Software exploits, including zero-day attacks, appear to play a much smaller part in malware infections than previously thought, Microsoft’s latest Security Intelligence Report (SIRv11) has found.
The vast majority of malware infections detected by the company’s Malicious Software Removal Tool (MSRT) for the first half of 2011 depended either on user interaction or an abuse of the Windows AutoRun feature to infect PC, with these used in 44.8 percent and 26 percent of attacks respectively.
Surprisingly, despite the fear surrounding software exploits, attacks depending on these barely registered, recording just 5.6 percent of infections. More surprisingly still, under one percent of those turned out to use zero-day exploits, with not a single example of the most common malware types incorporating the method.
This is an unexpected finding.
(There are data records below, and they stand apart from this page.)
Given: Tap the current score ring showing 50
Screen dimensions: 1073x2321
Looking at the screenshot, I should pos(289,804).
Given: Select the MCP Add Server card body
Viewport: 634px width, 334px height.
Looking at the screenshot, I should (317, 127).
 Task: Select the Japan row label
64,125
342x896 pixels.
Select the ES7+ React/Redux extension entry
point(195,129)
As Microsoft points out, zero day attacks are one of the most feared threat types because it appears to give the attacker the ability to compromise systems in a way that is impossible to quantify until it is too late.
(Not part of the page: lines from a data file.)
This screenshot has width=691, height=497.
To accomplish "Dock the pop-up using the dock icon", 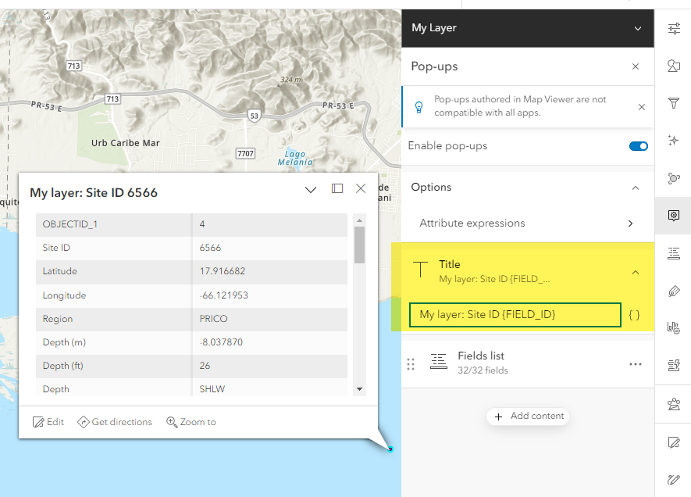I will point(337,189).
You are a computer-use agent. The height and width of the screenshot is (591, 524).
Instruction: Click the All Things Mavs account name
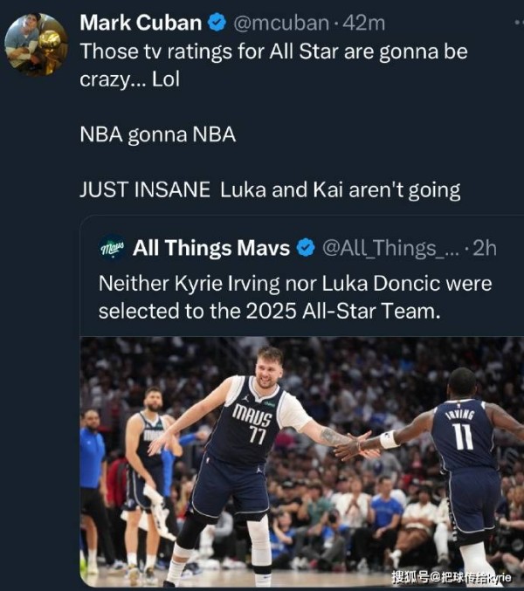tap(210, 249)
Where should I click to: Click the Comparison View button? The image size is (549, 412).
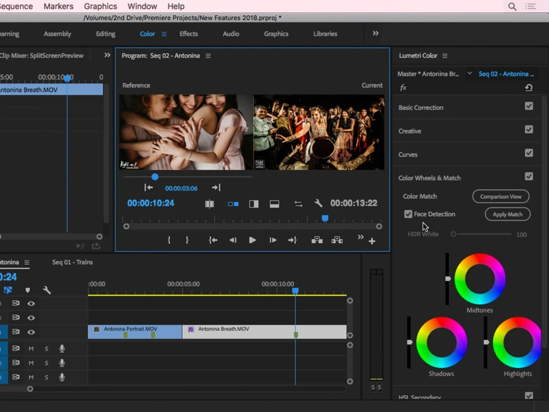500,196
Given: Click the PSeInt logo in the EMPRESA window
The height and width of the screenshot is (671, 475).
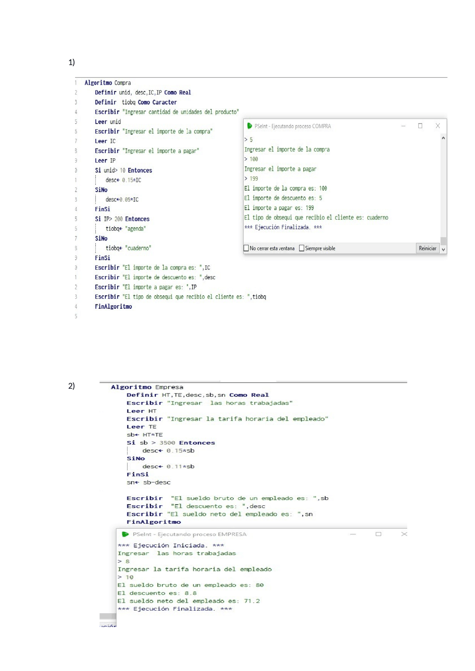Looking at the screenshot, I should (125, 534).
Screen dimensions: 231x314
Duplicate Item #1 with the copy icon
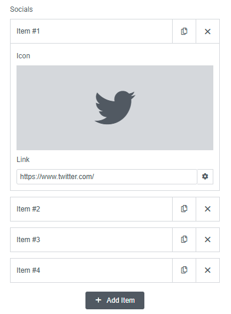(x=184, y=31)
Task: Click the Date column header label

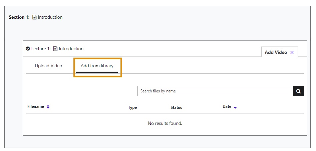Action: click(227, 107)
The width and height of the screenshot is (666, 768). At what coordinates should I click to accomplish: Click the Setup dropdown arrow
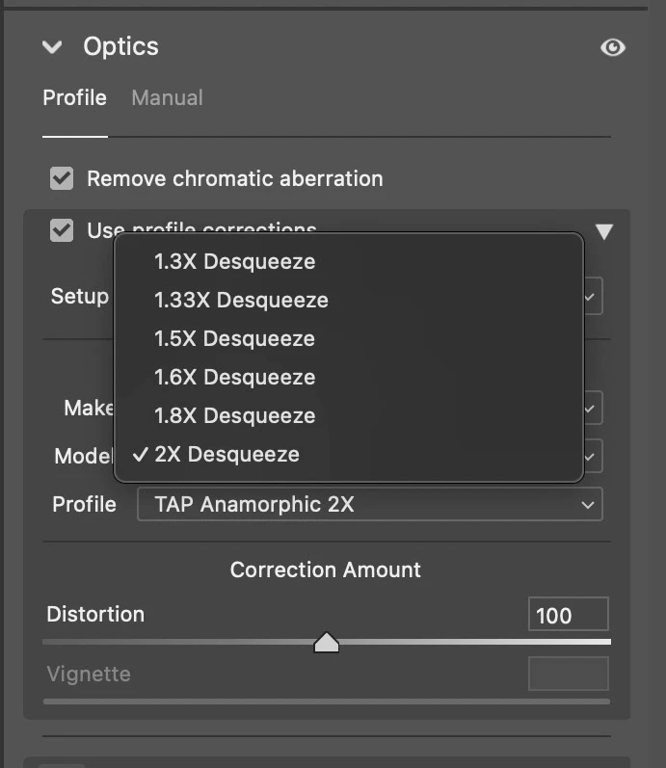coord(592,297)
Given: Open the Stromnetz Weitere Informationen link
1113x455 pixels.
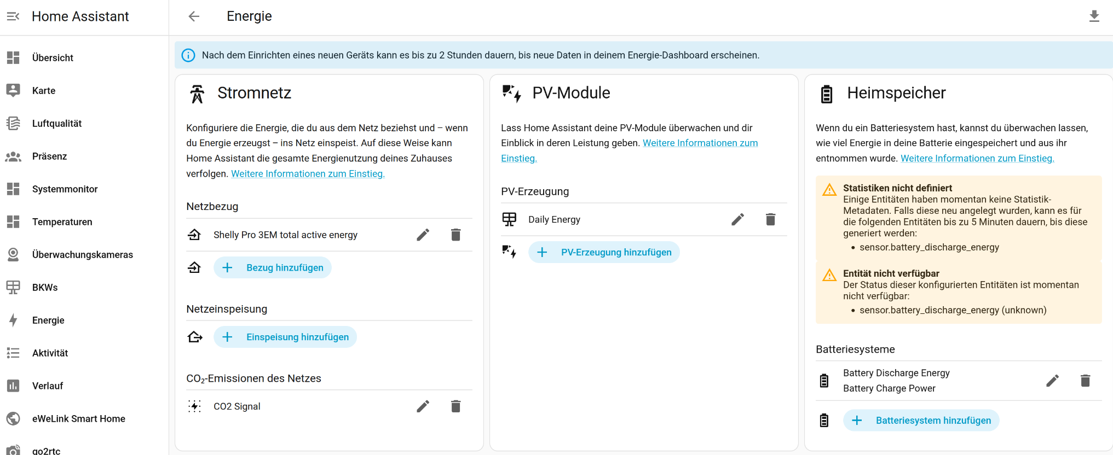Looking at the screenshot, I should point(308,173).
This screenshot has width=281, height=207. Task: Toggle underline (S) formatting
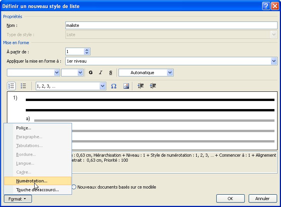tap(111, 73)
Given the anxiety that surrounds them, what might account for the rarity of zero-day exploits?
The report authors carried out a more detailed analysis of the zero-day attacks they did detect, which amounted to 0.12 percent over the six month period as a whole, peaking at 0.37 percent in June.
Almost all of this detection was down to only two vulnerabilities, CVE-2011-0611 CVE-2011-2110, both affecting Adobe’s Flash Player, the latter when they are embedded in PDFs. The first exploit was patched by Adobe within a week while the second was not used by malware criminals on any scale until weeks after a patch had been issued.
The conclusions of this are that software companies (in this case Adobe) have become responsive to zero days and now patch them rapidly compared to times gone by. Second, malware writers aren’t able to exploit them fast enough for it to make any difference; by the time the exploit is included it is in all likelihood no longer a zero day.
Tellingly, Microsoft’s report suggests they probably don’t need zero days as much as some analyses have claimed. With so many other successful attack methods on offer such as AutoRun, which requires no user interaction, why trawl criminal forums to pay for zero days with a short shelf life?
The company admits that its methodology for detecting zero-day attacks might not notice those occurring in low volumes, such as would be the case in targeted attacks. Any that do occur above certain thresholds are quickly noticed and patched.
The authors end by arguing for the industry to move away from technical definitions of malware (is it a virus, a worm or a Trojan?) to “taxonomies” based on the method of propagation.
“Many of the de facto standards that security professionals use were originally formulated when the threat landscape was very different than it is today,” say the authors.
In this system, ‘social engineering’ would be one heading, regardless of the underlying technical means used, as would exploits based on patched or unpatched vulnerabilities.
“SIRv11 provides techniques and guidance to mitigate common infection vectors, and its data helps remind us that we can’t forget about the basics,” said the Malware Protection Center’s general manager, Vinny Gullotto. “Techniques such as exploiting old vulnerabilities, Win32/Autorun abuse, password cracking and social engineering remain lucrative approaches for criminals.”